* [Task to carry out]
Find each line in the data below that contains the word "badge" and copy it out in full. Case counts.

Rows of pointing data:
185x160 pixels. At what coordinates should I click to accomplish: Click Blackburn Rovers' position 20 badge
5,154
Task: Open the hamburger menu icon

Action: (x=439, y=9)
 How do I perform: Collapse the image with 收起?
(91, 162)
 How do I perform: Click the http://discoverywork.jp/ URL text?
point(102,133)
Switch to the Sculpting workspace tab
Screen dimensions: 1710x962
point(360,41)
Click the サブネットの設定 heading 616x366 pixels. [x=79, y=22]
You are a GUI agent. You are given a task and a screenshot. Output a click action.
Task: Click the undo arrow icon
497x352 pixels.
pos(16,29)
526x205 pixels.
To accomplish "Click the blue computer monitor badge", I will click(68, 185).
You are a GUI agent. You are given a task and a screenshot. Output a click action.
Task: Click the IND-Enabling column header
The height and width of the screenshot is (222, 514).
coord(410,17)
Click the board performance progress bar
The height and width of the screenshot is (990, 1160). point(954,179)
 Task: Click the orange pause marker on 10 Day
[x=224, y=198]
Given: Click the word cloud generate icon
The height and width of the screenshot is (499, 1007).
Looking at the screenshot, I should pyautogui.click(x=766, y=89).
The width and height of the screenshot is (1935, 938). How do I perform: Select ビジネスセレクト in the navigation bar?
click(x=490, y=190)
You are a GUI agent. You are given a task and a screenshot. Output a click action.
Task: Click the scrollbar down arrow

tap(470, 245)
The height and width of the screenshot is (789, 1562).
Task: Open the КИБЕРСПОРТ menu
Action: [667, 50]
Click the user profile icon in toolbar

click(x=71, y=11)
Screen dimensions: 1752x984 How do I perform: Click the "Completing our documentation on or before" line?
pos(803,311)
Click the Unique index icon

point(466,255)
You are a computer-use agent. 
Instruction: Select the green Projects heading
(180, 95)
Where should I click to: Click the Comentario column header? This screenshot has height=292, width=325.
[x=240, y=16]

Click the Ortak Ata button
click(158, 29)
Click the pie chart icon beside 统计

* [Final result]
185x160 pixels. At what coordinates should I click to accomplish: Click Blackburn Rovers' position 20 badge
To accomplish "Click the blue computer monitor badge", I will click(68, 185).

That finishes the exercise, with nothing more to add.